[Collected data entries]
• • • • • • •

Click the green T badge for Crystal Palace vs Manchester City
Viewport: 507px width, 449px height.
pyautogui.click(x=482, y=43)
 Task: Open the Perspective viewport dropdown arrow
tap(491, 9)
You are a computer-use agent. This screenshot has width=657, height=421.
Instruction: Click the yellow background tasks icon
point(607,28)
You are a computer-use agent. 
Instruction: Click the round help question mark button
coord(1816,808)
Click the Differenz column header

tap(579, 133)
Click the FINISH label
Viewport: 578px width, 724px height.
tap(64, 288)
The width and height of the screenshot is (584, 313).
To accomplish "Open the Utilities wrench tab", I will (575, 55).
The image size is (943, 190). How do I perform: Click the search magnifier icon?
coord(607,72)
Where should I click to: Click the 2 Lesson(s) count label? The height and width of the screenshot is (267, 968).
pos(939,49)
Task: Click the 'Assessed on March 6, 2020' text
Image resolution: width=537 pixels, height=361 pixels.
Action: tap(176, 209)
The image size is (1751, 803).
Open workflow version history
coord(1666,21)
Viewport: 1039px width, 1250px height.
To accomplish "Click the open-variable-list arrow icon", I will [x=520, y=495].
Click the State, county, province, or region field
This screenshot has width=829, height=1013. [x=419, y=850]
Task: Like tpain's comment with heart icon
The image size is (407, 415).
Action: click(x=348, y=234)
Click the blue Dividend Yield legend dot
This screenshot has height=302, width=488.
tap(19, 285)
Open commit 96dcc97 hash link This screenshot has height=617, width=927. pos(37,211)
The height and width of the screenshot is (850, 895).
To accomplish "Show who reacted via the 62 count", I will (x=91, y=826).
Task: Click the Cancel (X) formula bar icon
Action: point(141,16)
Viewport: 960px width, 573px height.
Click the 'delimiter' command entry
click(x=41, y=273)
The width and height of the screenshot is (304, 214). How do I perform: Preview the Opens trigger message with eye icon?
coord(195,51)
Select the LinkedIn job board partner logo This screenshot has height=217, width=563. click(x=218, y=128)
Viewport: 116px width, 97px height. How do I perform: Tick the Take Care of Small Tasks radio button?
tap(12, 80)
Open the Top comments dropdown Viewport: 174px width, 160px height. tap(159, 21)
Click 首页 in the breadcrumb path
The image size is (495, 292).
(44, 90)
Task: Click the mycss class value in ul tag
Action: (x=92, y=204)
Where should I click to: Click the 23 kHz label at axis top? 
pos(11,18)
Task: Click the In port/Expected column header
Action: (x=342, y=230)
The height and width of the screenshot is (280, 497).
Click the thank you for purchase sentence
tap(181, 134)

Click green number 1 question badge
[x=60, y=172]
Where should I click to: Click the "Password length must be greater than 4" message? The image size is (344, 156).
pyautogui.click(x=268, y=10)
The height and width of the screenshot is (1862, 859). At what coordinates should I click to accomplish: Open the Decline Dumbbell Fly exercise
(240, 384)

• • • • • • •

= EXERCISE INSTRUCTIONS =
What you write must match the records above line for line.

= REPLY =
Click the green T badge for Crystal Palace vs Manchester City
Viewport: 507px width, 449px height.
pyautogui.click(x=482, y=43)
 Task: Open the Perspective viewport dropdown arrow
tap(491, 9)
You are a computer-use agent. This screenshot has width=657, height=421.
Instruction: Click the yellow background tasks icon
point(607,28)
You are a computer-use agent. 
Instruction: Click the round help question mark button
coord(1816,808)
Click the Differenz column header

tap(579, 133)
Click the FINISH label
Viewport: 578px width, 724px height.
tap(64, 288)
The width and height of the screenshot is (584, 313).
To accomplish "Open the Utilities wrench tab", I will (575, 55).
The image size is (943, 190). How do I perform: Click the search magnifier icon?
coord(607,72)
Where should I click to: Click the 2 Lesson(s) count label? The height and width of the screenshot is (267, 968).
pos(939,49)
Task: Click the 'Assessed on March 6, 2020' text
Image resolution: width=537 pixels, height=361 pixels.
Action: tap(176, 209)
The image size is (1751, 803).
Open workflow version history
coord(1666,21)
Viewport: 1039px width, 1250px height.
To accomplish "Click the open-variable-list arrow icon", I will [x=520, y=495].
Click the State, county, province, or region field
This screenshot has width=829, height=1013. [x=419, y=850]
Task: Like tpain's comment with heart icon
The image size is (407, 415).
Action: click(x=348, y=234)
Click the blue Dividend Yield legend dot
This screenshot has height=302, width=488.
tap(19, 285)
Open commit 96dcc97 hash link This screenshot has height=617, width=927. pos(37,211)
The height and width of the screenshot is (850, 895).
To accomplish "Show who reacted via the 62 count", I will (x=91, y=826).
Task: Click the Cancel (X) formula bar icon
Action: point(141,16)
Viewport: 960px width, 573px height.
Click the 'delimiter' command entry
click(x=41, y=273)
The width and height of the screenshot is (304, 214). How do I perform: Preview the Opens trigger message with eye icon?
coord(195,51)
Select the LinkedIn job board partner logo This screenshot has height=217, width=563. click(x=218, y=128)
Viewport: 116px width, 97px height. How do I perform: Tick the Take Care of Small Tasks radio button?
tap(12, 80)
Open the Top comments dropdown Viewport: 174px width, 160px height. tap(159, 21)
Click 首页 in the breadcrumb path
The image size is (495, 292).
(44, 90)
Task: Click the mycss class value in ul tag
Action: (x=92, y=204)
Where should I click to: Click the 23 kHz label at axis top? 
pos(11,18)
Task: Click the In port/Expected column header
Action: (x=342, y=230)
The height and width of the screenshot is (280, 497).
Click the thank you for purchase sentence
tap(181, 134)

Click green number 1 question badge
[x=60, y=172]
Where should I click to: Click the "Password length must be greater than 4" message? The image size is (344, 156).
pyautogui.click(x=268, y=10)
The height and width of the screenshot is (1862, 859). At what coordinates should I click to accomplish: Open the Decline Dumbbell Fly exercise
(240, 384)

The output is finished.